Un cap franchi : la fin de l’ARENH change la donne
Au 1er janvier 2026, la disparition de l’ARENH a mis un terme à un mécanisme qui permettait aux fournisseurs alternatifs d’accéder à une part d’électricité nucléaire française à un prix encadré. Désormais, les acteurs du marché s’approvisionnent au prix de marché, une bascule qui se répercute sur la facture des ménages. Cette transition intervient alors que, entre 2021 et 2024, la facture moyenne a déjà progressé de 33 %.
Gaz : un choc supplémentaire en mai 2026
La pression ne se limite pas à l’électricité. En mai 2026, le prix du gaz a bondi de plus de 15 %, prolongeant une tendance lourde : sur la période 2013–2025, le prix du kWh de gaz a quasiment doublé. Dans un contexte international tendu, ces mouvements rappellent la sensibilité des factures françaises aux marchés mondiaux.

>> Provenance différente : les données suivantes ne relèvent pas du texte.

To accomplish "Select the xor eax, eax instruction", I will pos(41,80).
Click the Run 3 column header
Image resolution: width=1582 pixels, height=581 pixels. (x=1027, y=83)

Électricité : une nouvelle hausse attendue en août
Pour l’électricité, une augmentation de 3,1 % est attendue en août 2026 sur le tarif réglementé. Avec la fin de l’accès régulé à la production nucléaire, ces ajustements traduisent davantage la réalité des coûts d’achat sur les marchés de gros, désormais plus visibles pour le consommateur final.
| Période / Décision | Énergie | Évolution / Effet |
|---|---|---|
| 2013–2025 | Gaz | Prix du kWh quasiment doublé |
| 2021–2024 | Électricité | Facture moyenne : +33 % |
| Janvier 2026 | Électricité | Fin de l’ARENH ; achats au prix de marché |
| Mai 2026 | Gaz | +15 % environ |
| Août 2026 | Électricité (TRV) | Hausse attendue de 3,1 % |
Concurrence : un levier concret pour les ménages
Le marché français de l’énergie est ouvert : il est possible de changer de fournisseur à tout moment, gratuitement et sans coupure. Pour des foyers confrontés à des hausses successives, la comparaison des offres devient un outil de pouvoir d’achat incontournable.
« Vous pouvez changer de fournisseur à tout moment, sans coupure et sans démarche compliquée. »
Comparer les grilles tarifaires, les modalités de révision des prix et les services associés permet de mieux piloter sa facture dans un environnement volatil. L’enjeu est d’objectiver le coût complet, au-delà du seul prix du kWh, en tenant compte des mécanismes d’ajustement.
Comprendre les offres pour mieux choisir
Les offres indexées suivent l’évolution des tarifs de référence, révisés deux fois par an (février et août). Si les prix baissent, la facture recule automatiquement. Ce principe d’indexation relie directement l’abonné à la trajectoire des tarifs de référence. Les offres à prix bloqué existent également sur le marché, mais leur intérêt dépend étroitement du contexte tarifaire et des conditions contractuelles proposées par chaque fournisseur.
Ce que cela signifie pour la facture française
- La fin de l’ARENH expose davantage les prix finaux aux variations des marchés de gros.
- Le gaz a connu une hausse notable en mai 2026, qui pèse immédiatement sur les budgets de chauffage et de cuisson.
- Une nouvelle augmentation de 3,1 % est attendue en août 2026 sur l’électricité au tarif réglementé.
- La possibilité de changer de fournisseur sans frais ni coupure constitue un levier immédiat pour atténuer la hausse.
Dans un cycle où les repères historiques se recomposent, la clé pour les ménages consiste à arbitrer entre la souplesse des offres indexées — qui répercutent les évolutions deux fois l’an — et la recherche de stabilité via des contrats alternatifs, en s’appuyant sur la concurrence. L’objectif : aligner son contrat avec son profil de consommation et sa tolérance au risque de prix, tout en restant vigilant aux prochaines révisions tarifaires.